Deloitte: NOCs seeking broader services, technology
NOCs are seeking broader service capabilities and more technology, and this trend could prompt more consolidation among service companies, a speaker told the Deloitte & Touche oil and gas conference Dec. 12.
Senior Staff Writer
HOUSTON, Dec. 13 -- National oil companies are seeking broader service capabilities and more technology, and this trend could prompt more consolidation among service companies, a speaker told the Deloitte & Touche USA LLP oil and gas conference Dec. 12.
Chad C. Deaton, chairman and chief executive officer of Baker Hughes Inc., foresees continuing consolidation within the oil service industry in general. He declined to comment on any specific deals that Baker Hughes might be considering.
"Service companies need a strong balance sheet and the mass to take on big projects," Deaton said in response to questions after his speech to participants at the Deloitte annual conference in Houston.

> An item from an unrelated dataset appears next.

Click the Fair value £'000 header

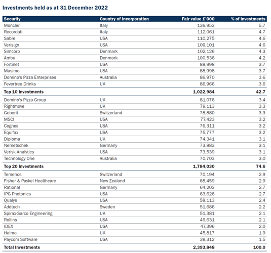tap(198, 19)
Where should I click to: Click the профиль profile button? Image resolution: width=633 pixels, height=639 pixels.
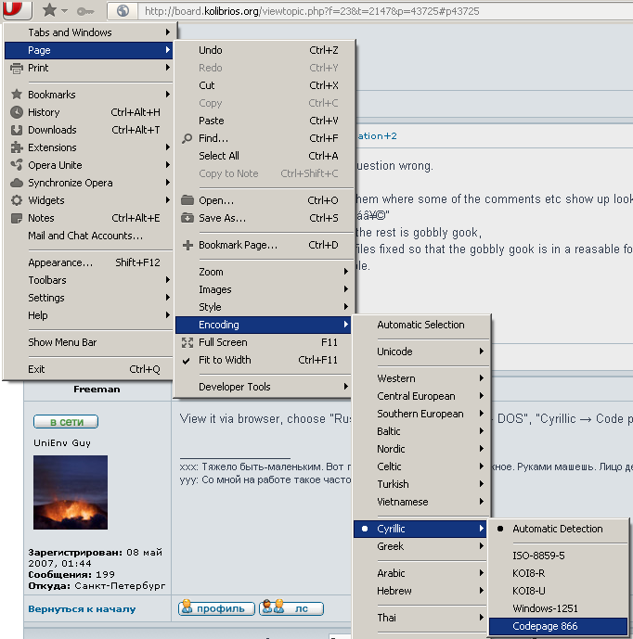click(216, 608)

"More NOCs are acting like IOCs [international oil companies], Deaton said, noting that every NOC must be handled as a unique, individual customer with its own level of drilling expertise.
State-owned oil companies are becoming increasingly important customers for Baker Hughes, Deaton said. Meanwhile, oil production is becoming increasingly complex as companies target more-remote frontier areas and reach into deeper water.

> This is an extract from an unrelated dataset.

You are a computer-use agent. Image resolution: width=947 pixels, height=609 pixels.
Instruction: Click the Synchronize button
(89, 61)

Farouk Al-Zanki, Kuwait National Petroleum Co. chairman and managing director, also confirmed the need for more drilling and production technology.
"Over the next 5 years, Kuwait will need to develop more complex reservoirs," al-Zanki said. Kuwait plans to invest $64 billion over 14 years on its upstream efforts, he added.
R&D investment scale needed
Given increasing complex international projects, service companies need to be large enough that they can afford to invest heavily in research and development, Deaton said.
Deaton said the three largest service companies—Schlumberger Ltd., Halliburton, and Baker Hughes—spend a combined $1.5 billion/year in research and development.
"The way you differentiate is through technology and through the quality of people that you have, and the footprint that you have around the world," Deaton said.
Activities of Russian oil and gas companies outside Russia are providing increasing business for Baker Hughes, Deaton said in response to questions about Russia.
It's common for Russian oil companies to own their own service divisions and drilling rigs, said Tim Summers, TNK-BP chief operating officer.
TNK-BP's six drilling subsidiaries are being consolidated into one company, and that process is expected to be finalized by June or July 2008, Summers said. The process includes an evaluation of whether to spin off the services division.
"I think that (decision) will come in 2008," Summers said.
When asked what BP has brought to TNK-BP, Summers listed the integration of skills and an organizational model along with technology.
"In Russia, we're bringing together reservoir engineers, petroleum engineers, and drillers," Summers said. TNK-BP also has clarified its needs and expectations to contractors, he said.